# What are my chuck options?



## AlmostHandy (Aug 2, 2010)

I've included a couple of pictures of the end of my spindle, and the spur that threads into it. 

The faceplate is 5⅞" diameter. 

The drive spur that came with it is missing a tooth, and I'd really like to replace it, unfortunately, I'm not finding any compatible options. The spur appears to have about a ½"16TPI thread. Are there any adapters or attachments that would allow me to use a decent chuck with this lathe?

Let me know if you need any more info about what I have. 


I've also been considering something similar to this.
Chuck Construction

I thought I could cut some 2x2 angle iron into a few pieces, and tap one end for some set screws like that guy did in the picture, and anchor them to the faceplate. I would leave the spur in so I could accurately center blanks. 

Does that sound feasible?


----------



## BernieW (Sep 12, 2006)

Chucking options will depend on what your spindle threads are. If 3/4" X 16 tpi you can still find chucks for those. Most common are 1" X 8 tpi or 1 1/4" X 8 tpi and go up from there. Your spindle threads will determine what chuck you will be able to use.


----------



## gal turner (Mar 3, 2010)

what is the daimeter of your headstock spindle & what is the pitch of the threads? That determines what chuck arrangement you need. It can be anything..1x12, 1x8, 3/4 x 16..there's many many more too...find that out & you are in business..good luck


----------



## gal turner (Mar 3, 2010)

I have dial-up and did not see the picture until I went back after writing the above..that is an odd spur center..threaded is odd..mostly things are morse taper #1 or 2 or 3..Do you have a friend who understands lathes? If so, before you invest anything in this, get her/his opinion..it may be that it was collecting dust for a reason..


----------



## AlmostHandy (Aug 2, 2010)

Ok, well, the spindle is threaded for 1/2 inch with 13TPI. I confirmed this with a piece of threaded rod that I have. It matches the spur, and glides right into the spindle head. 

So, now can I just find an adapter that will go from my 1/2"X13TPI to something more standard for a lathe chuck? That shouldn't be too hard, eh?


----------



## gal turner (Mar 3, 2010)
───
**GIVEN TASK 1**
Transcribe the records precisely, starting with the line that contains "Screen dimensions: 860x385" and going on through the final line of the records, with both ends included. Omit the pictures from your transcription.
The forum thread above and the records that follow have no connection to each other.

Entries on where items are located
───
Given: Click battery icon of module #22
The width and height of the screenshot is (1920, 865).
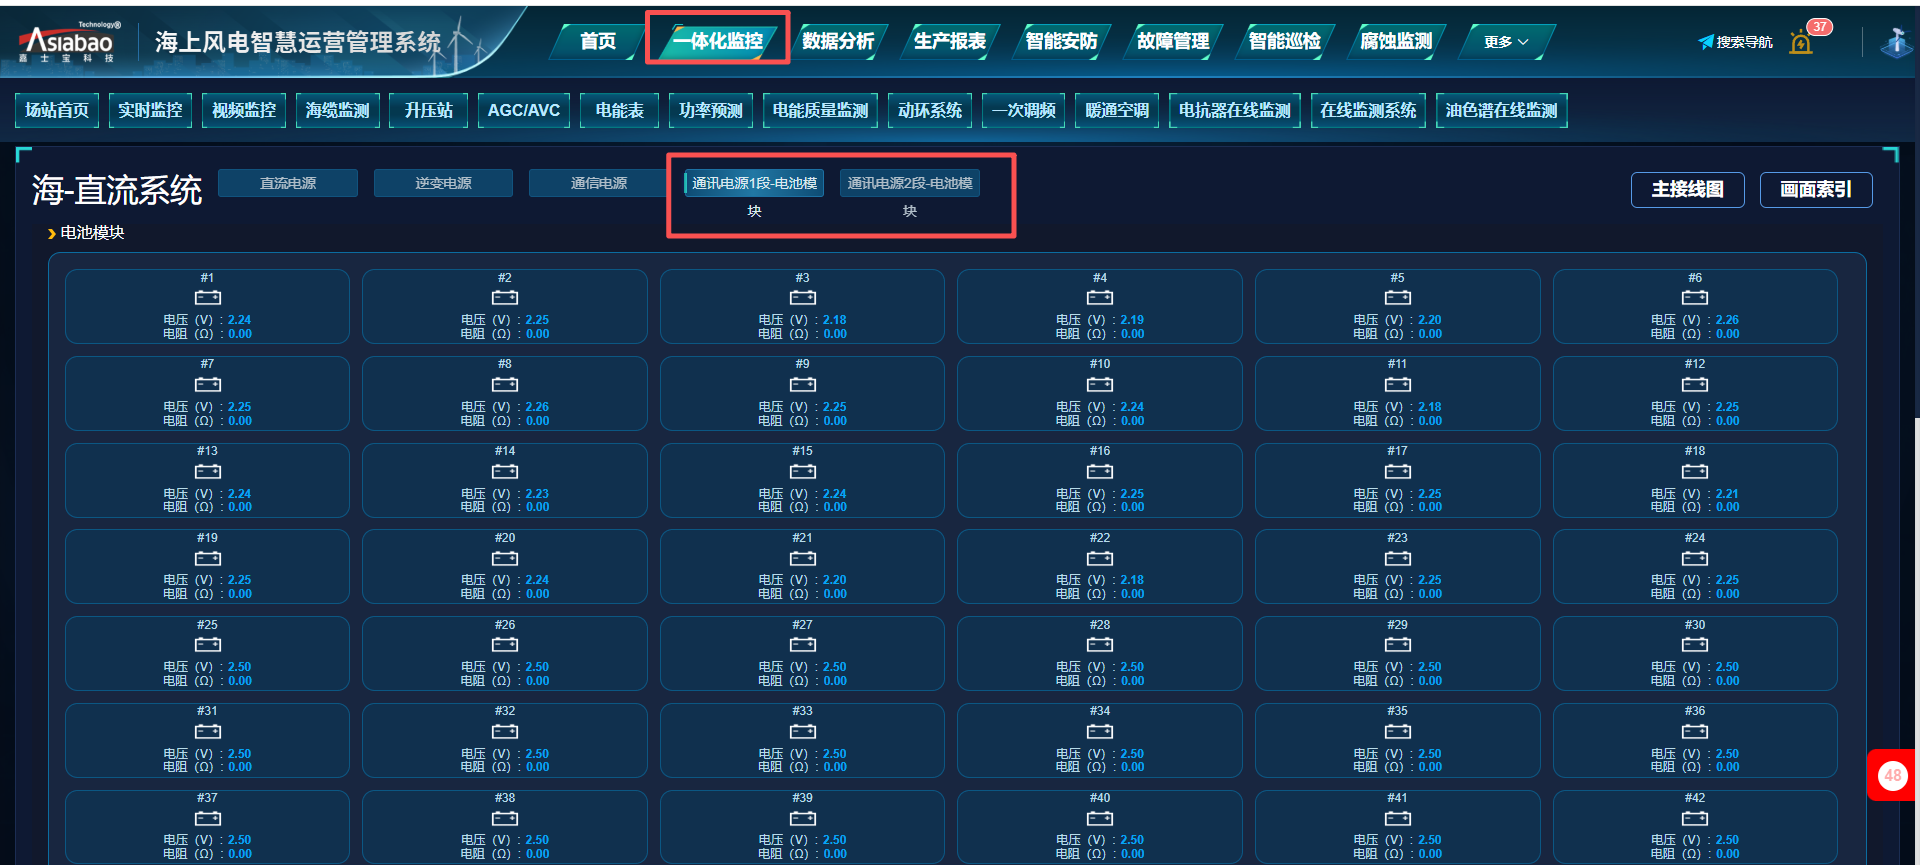Looking at the screenshot, I should coord(1099,558).
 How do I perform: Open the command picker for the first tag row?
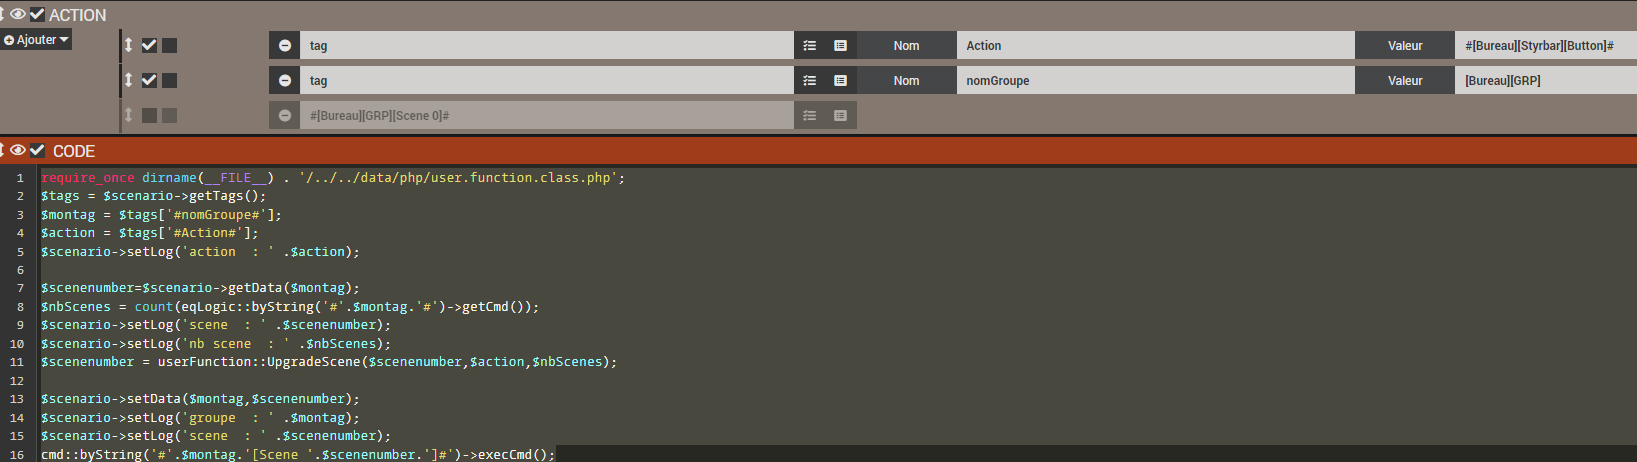(840, 46)
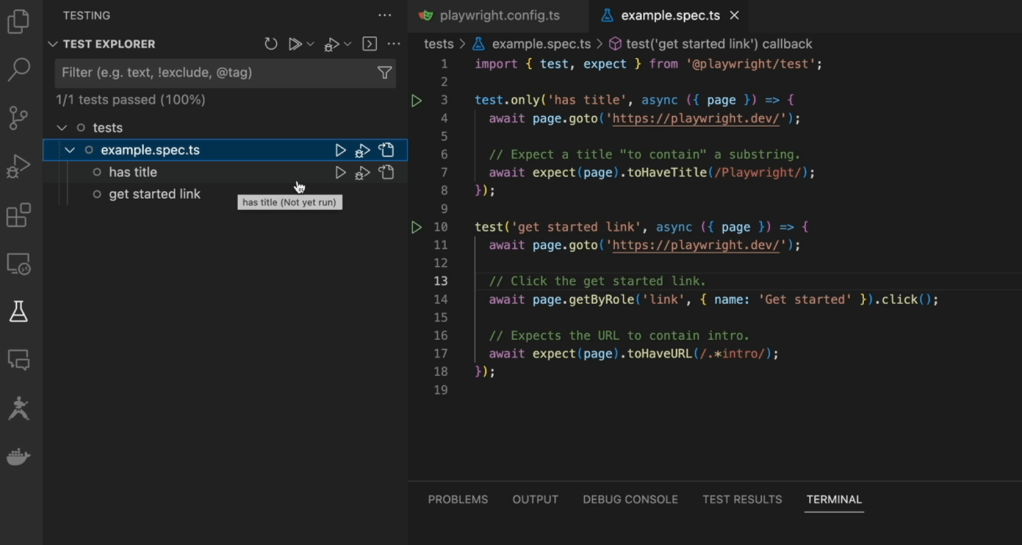Image resolution: width=1022 pixels, height=545 pixels.
Task: Debug the example.spec.ts tests
Action: tap(363, 150)
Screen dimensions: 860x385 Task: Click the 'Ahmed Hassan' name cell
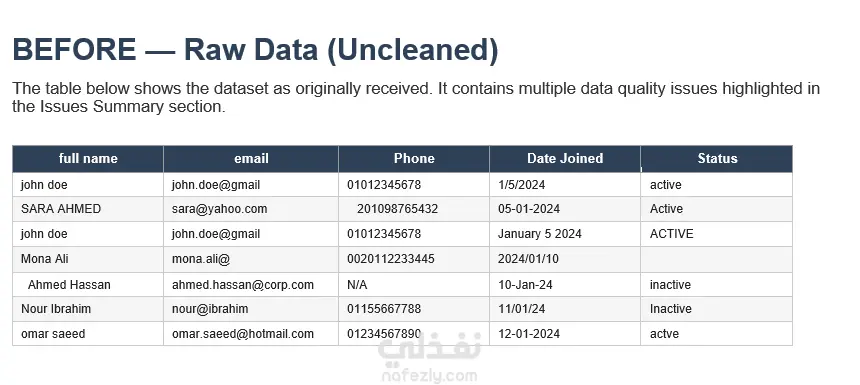click(x=88, y=285)
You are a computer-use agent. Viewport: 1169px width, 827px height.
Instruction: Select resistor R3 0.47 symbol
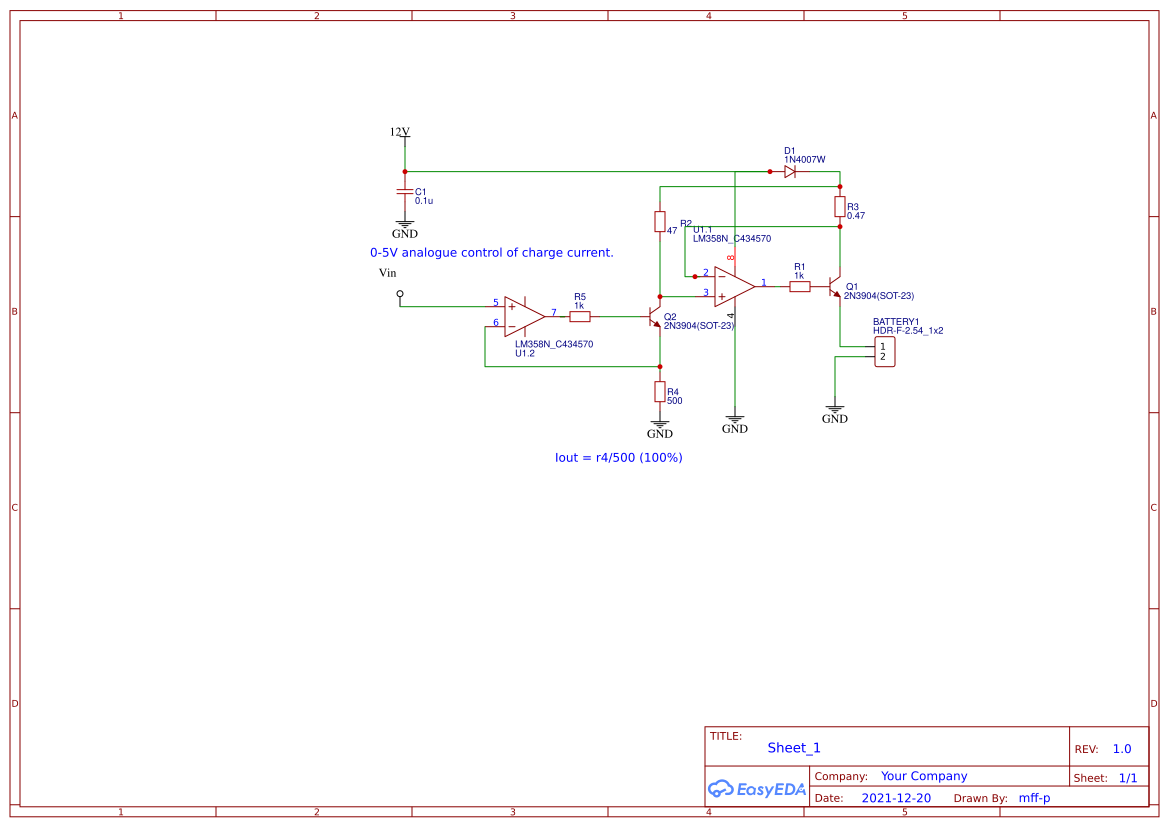838,208
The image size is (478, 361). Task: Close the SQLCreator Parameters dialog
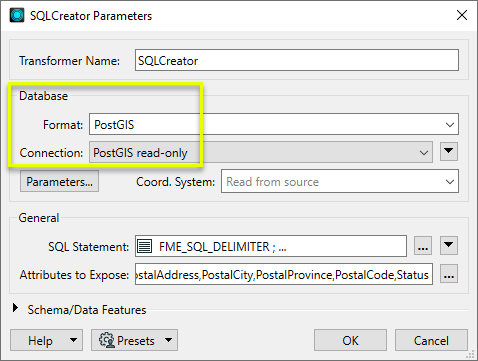pos(462,15)
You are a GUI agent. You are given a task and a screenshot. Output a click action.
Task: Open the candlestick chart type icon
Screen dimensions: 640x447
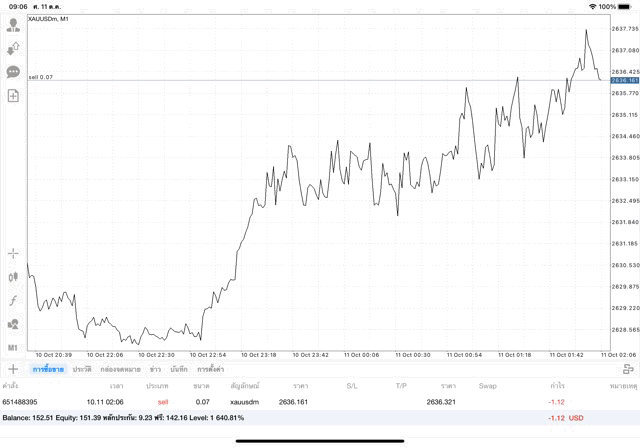(13, 277)
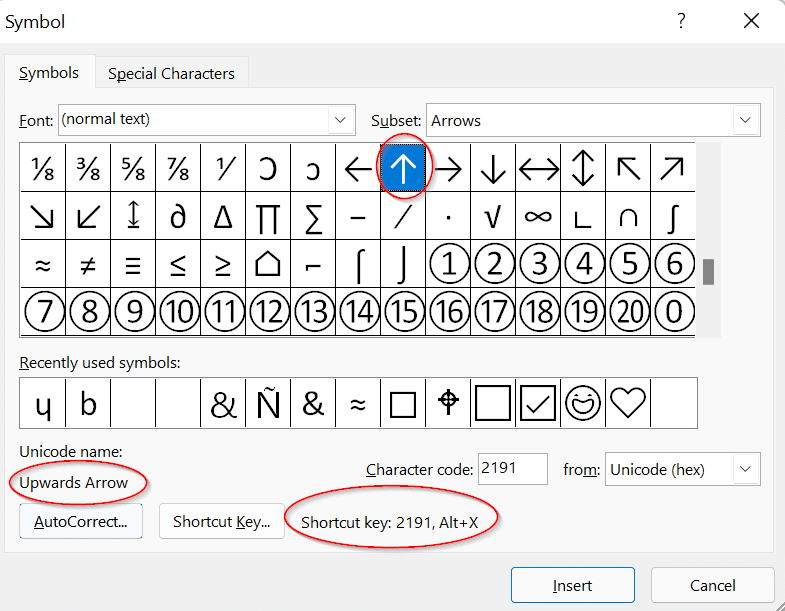This screenshot has height=611, width=785.
Task: Choose the not-equal-to symbol
Action: (88, 264)
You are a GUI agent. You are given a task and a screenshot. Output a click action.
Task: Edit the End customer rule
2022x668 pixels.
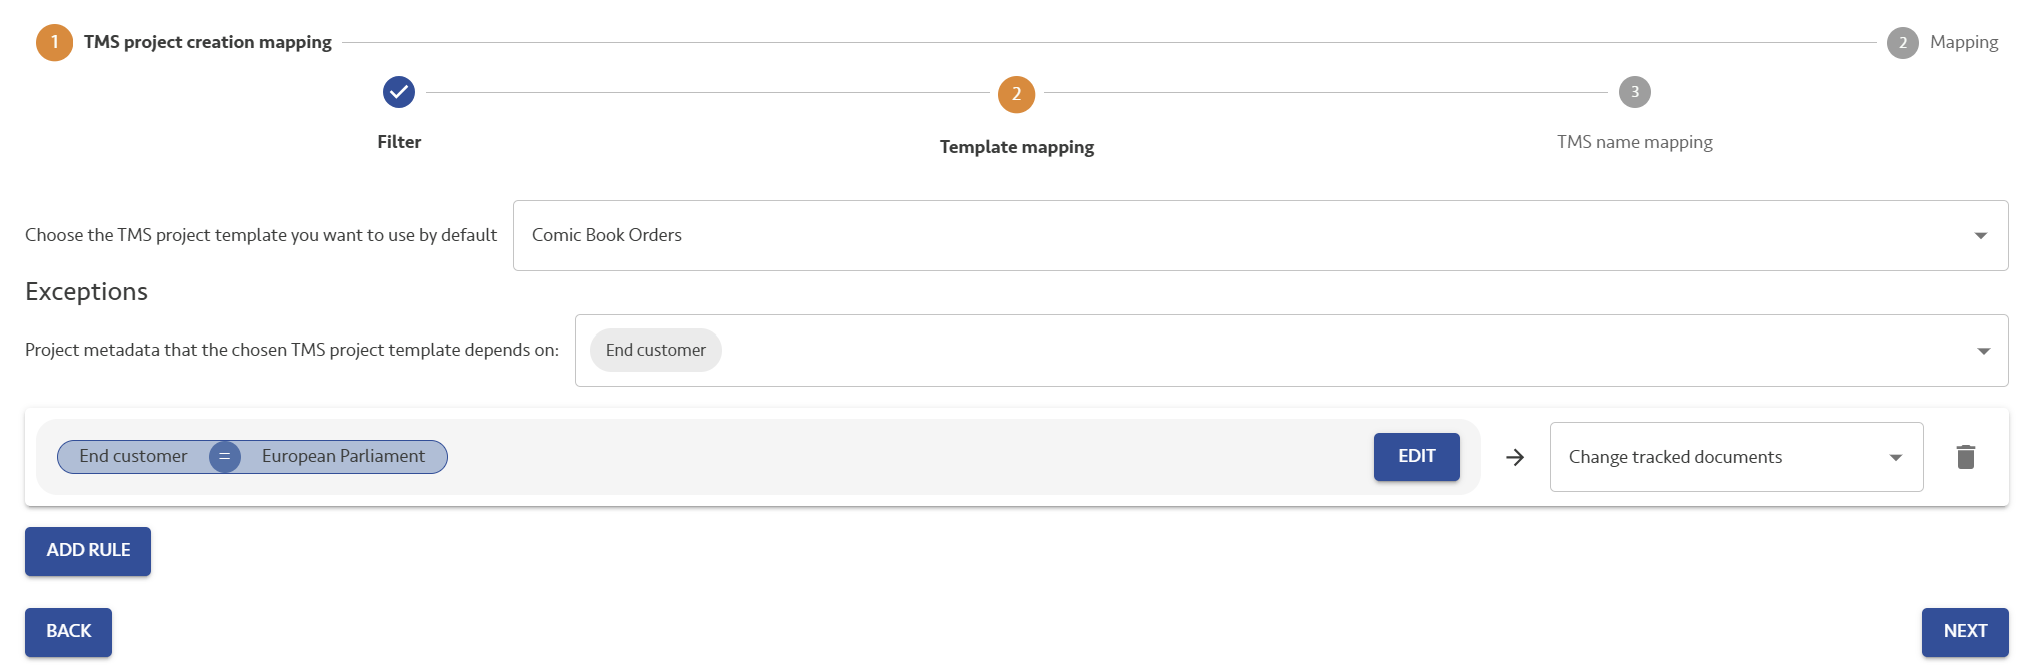[1416, 457]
───
**GIVEN TASK 2**
Write the next part of the forum thread on lathe chuck options, picking up right after its last line.

**FINAL ANSWER 1**
Screen dimensions: 860x385 Task: Click the 'Ahmed Hassan' name cell
click(x=88, y=285)
You are a computer-use agent. Viewport: 1169px width, 827px height.
Instruction: Select resistor R3 0.47 symbol
838,208
The image size is (478, 361). Task: Close the SQLCreator Parameters dialog
pos(462,15)
You are a GUI agent. You are given a task and a screenshot. Output a click action.
Task: Open the candlestick chart type icon
Screen dimensions: 640x447
(13, 277)
This screenshot has height=611, width=785.
Task: Choose the not-equal-to symbol
Action: (88, 264)
You are a GUI agent. You are given a task and a screenshot. Output a click action.
Task: Edit the End customer rule
2022x668 pixels.
[1416, 457]

**FINAL ANSWER 2**
Whoanelly..when we lathe folks talk of threaded spindles, we mean threaded on the outside, NOT the inside..the inside of the spindle is a morse taper..all chucks, faceplates etc, are for this system...Your pitch is unheard of to woodturners.You would have to have a machinist make you an adaptor..If you want to fool with this, be my guest..If I am understanding your set-up, you have real problems, and it will take $$$$ just to be able to turn spindles..bowls will be impossible with today's chucks. My only other thought is it is rigged up like a shopsmith. unusual non threaded spindle..you could check with shopsmith and see. Go to a woodworking store and look at todays's lathes..visually compare them..you'll see your problem.. good luck


----------



## AlmostHandy (Aug 2, 2010)

Yeah, it's apparently pretty odd to have the spindle threads on the inside. 

So, here's what I'm going to do. I'm going to have a custom adapter made. 

It will start out as being a piece of 1"-8TPI x 1 3/4" long allthread, and I'm going to have a local shop turn one end down to 1/2"-13TPI x 1" long, so I'll essentially have a double end shoulder stud.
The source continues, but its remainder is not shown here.